The good name of the medical profession will be permanently tarnished unless we address 'the benzodiazepine question' promptly and adroitly. Litigation has already occurred over inappropriate use of these drugs, and lawyers have medical practice in their sights. Doctors still unaware of such eventualities may be most at risk.
Benzodiazepine tranquillisers were introduced in 1960 after brief clinical tests at the University of Texas in 1959. Controlled trials were not required for evaluation and 'efficacy' was demonstrated by anecdotes and testimonials. If introduced today they would probably only be approved for limited indications.
A generation of doctors has presided over a massive expansion of benzodiazepine use for insomnia and anxiety. With new, narrower indications for tranquilliser use, we find ourselves in the uncomfortable position of treating some patients who might be better off without them. We now know that these drugs induce tolerance in most subjects at recommended doses. This develops within two weeks, and applies to all their effects and side-effects, with the exception of amnesia. Some critical authors have suggested that the medical profession and drug companies have been guilty of knowingly ignoring the dangers of tranquillisers.
The three common defences for continuing to prescribe as before are:
"This drug is safer than the alternative, barbiturates."
"If I do not prescribe them, the patient will get them somewhere else."
"You cannot overdose on benzodiazepines."
These are all spurious, and do not stand up to cross-examination.
To protect ourselves and those in our care, all clinical decisions must be based on sound practice principles. In fact, prescribing habits are changing.
There are further compelling reasons for us to modify our prescribing habits. Both the cost of the drug and consultation fees are partially government-funded, and are therefore subject to public account. Is there value being had? Around 4000kg of benzodiazepine base is consumed annually in Australia, and virtually all is imported.
Side-effects, including instability and falls in the elderly, memory disturbance, abnormal sleep patterns, sexual disturbance, depression, fatigue and habituation are all well documented. As the elderly are at substantially greater risk they stand to gain more from dose reductions and drug withdrawal. It has been shown that the risk of hip fracture increases threefold in those taking temazepam.
Use of these drugs for minor complains, or as first line of management is no longer justified. A comparison might be the use of morphine for tension headache or osteoarthritis. It may help the pain, but the treatment would prove more troublesome than the disease.

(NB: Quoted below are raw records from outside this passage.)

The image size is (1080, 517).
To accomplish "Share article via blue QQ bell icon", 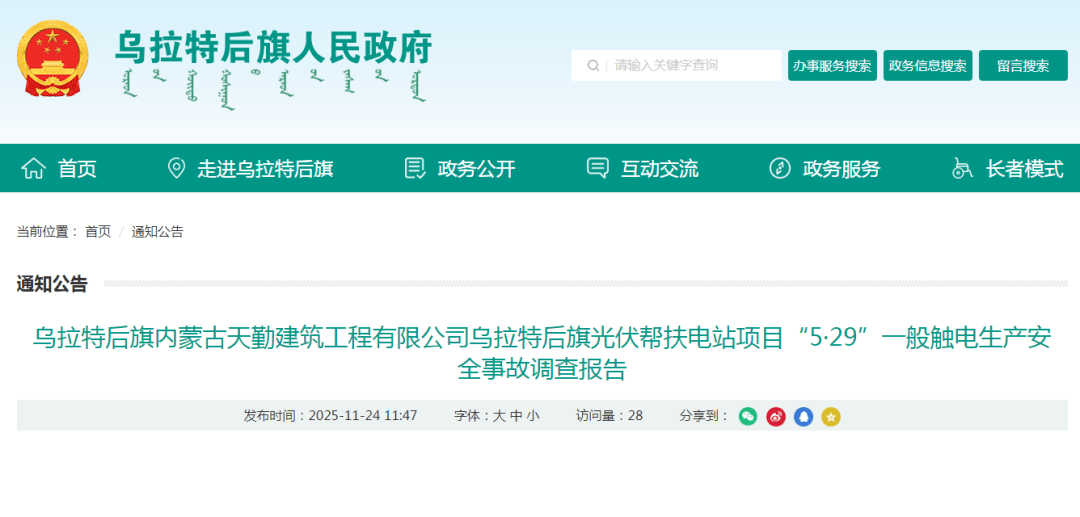I will tap(803, 416).
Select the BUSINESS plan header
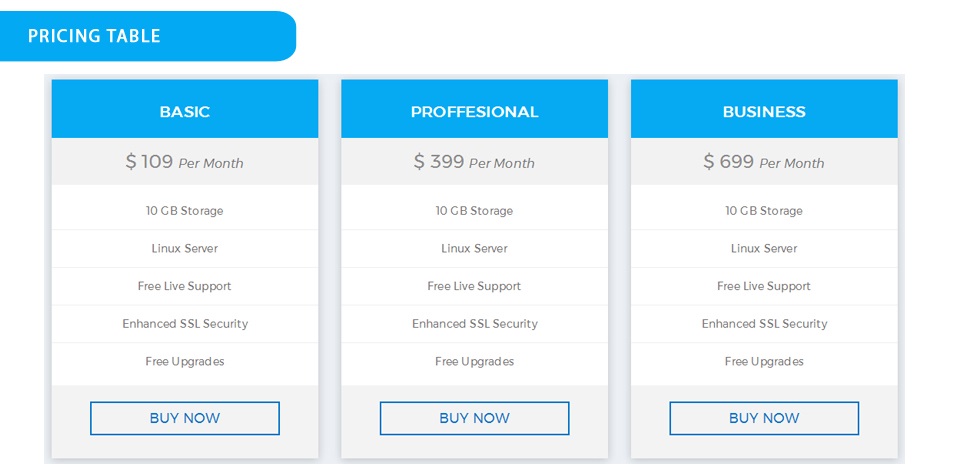The width and height of the screenshot is (964, 468). [x=764, y=109]
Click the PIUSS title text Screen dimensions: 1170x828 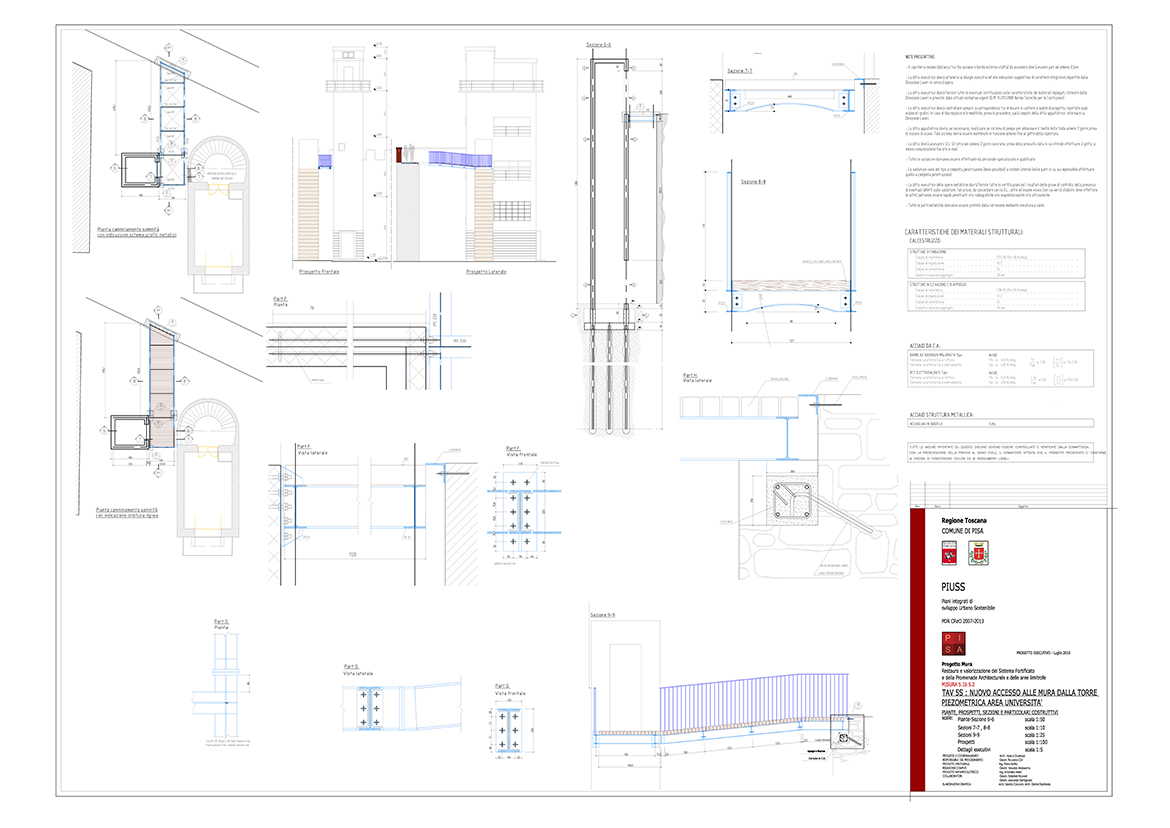pos(954,587)
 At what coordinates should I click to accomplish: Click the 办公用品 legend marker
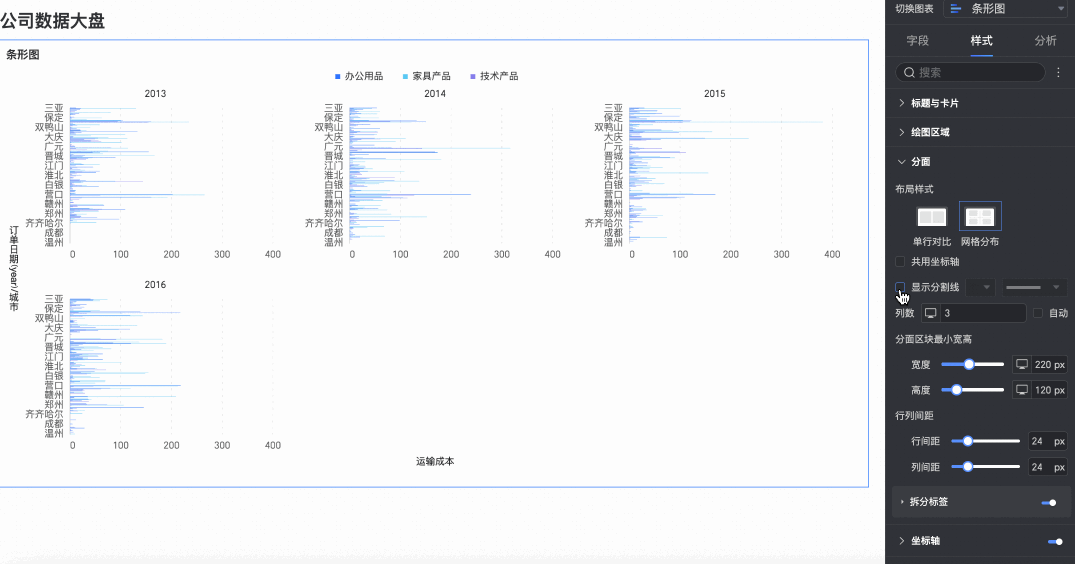(338, 76)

For new patients, the advice is relatively straightforward: follow the drug companies' recommendations, which are now surprisingly frank about the indications, precautions and contraindications. Some manufacturers have begun circulating information in 'plain English' and in large print. This entreats us to avoid benzodiazepines in long and medium-term conditions, and to use only with caution in those with addictive or unreliable tendencies.
Although slower to act, non drug treatment can be as effective as tranquillisers in cases of severe anxiety. These may include counselling, exercise and other physical therapies, diets and vitamin advice, relaxation treatment and acupuncture.
For existing patients the position is complicated by established habituation both physical and psychological. We should inform our patients in a non alarmist way that the drug they are taking is not as harmless as was once believed. As with all medications, we must weigh the benefits with the known dangers, and correlate these with the natural history of the symptoms being treated. We each need to develop a compassionate strategy consistent with good medical practice. We must tread the delicate path between the ideal of abstinence and the reality of maintenance.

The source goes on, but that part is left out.